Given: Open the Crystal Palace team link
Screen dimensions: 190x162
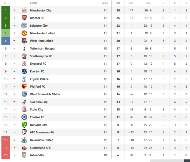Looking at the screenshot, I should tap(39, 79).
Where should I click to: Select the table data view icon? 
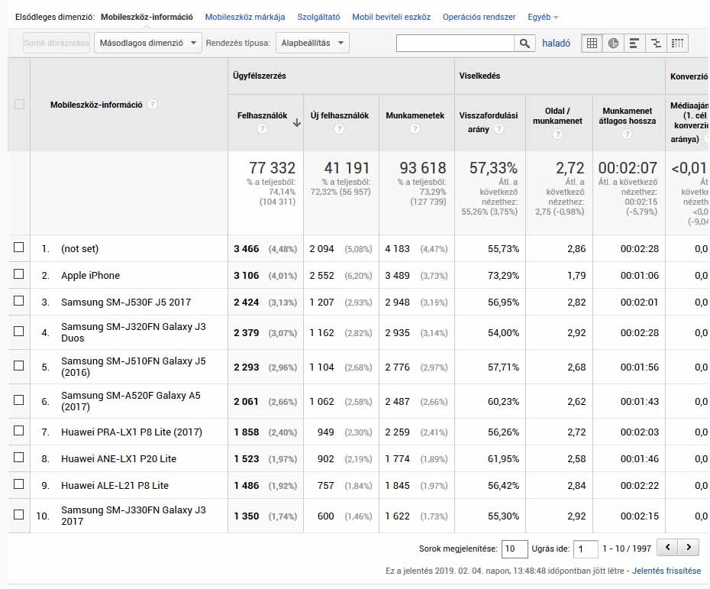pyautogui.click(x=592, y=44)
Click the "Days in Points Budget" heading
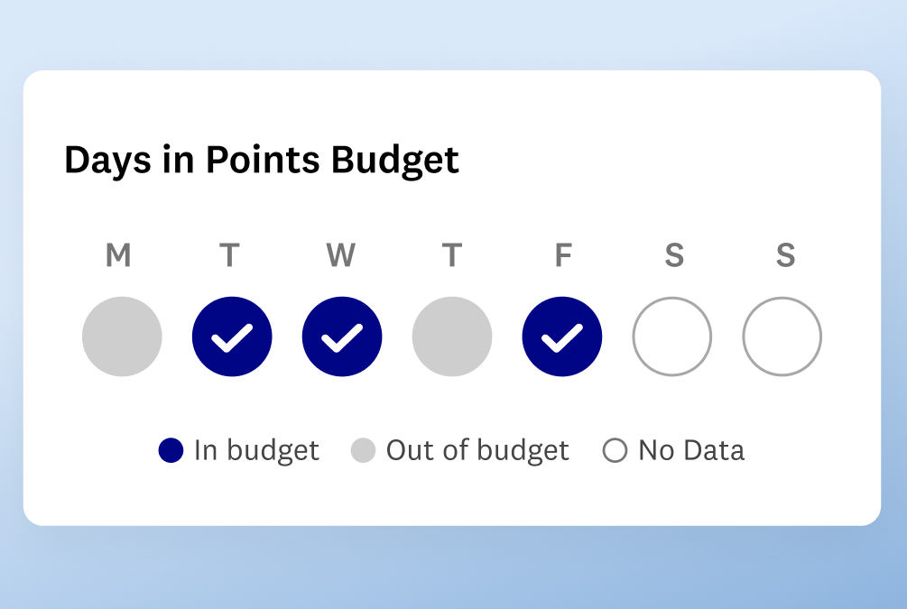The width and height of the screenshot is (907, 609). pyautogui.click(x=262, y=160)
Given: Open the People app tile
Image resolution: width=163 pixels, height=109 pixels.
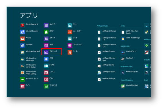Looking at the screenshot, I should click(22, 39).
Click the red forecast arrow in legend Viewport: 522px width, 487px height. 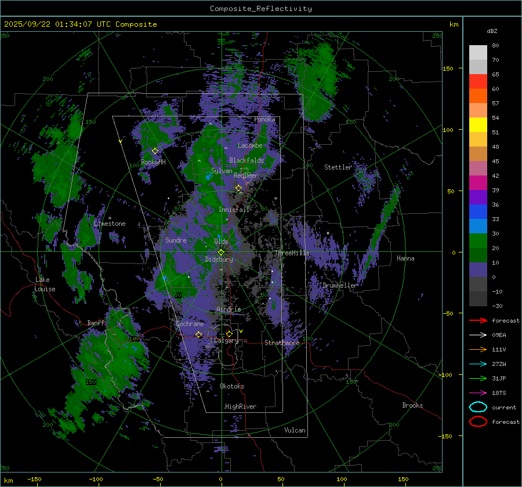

═══

*Problem statement*
Transcribe each line above exactly, pictures excluded.

*Written response*
Given: Open the Crystal Palace team link
Screen dimensions: 190x162
Looking at the screenshot, I should tap(39, 79).
Where should I click to: Select the table data view icon? 
pyautogui.click(x=592, y=44)
Click the "Days in Points Budget" heading
The width and height of the screenshot is (907, 609). pyautogui.click(x=262, y=160)
Given: Open the People app tile
Image resolution: width=163 pixels, height=109 pixels.
Looking at the screenshot, I should click(22, 39).
Click the red forecast arrow in legend Viewport: 522px width, 487px height. 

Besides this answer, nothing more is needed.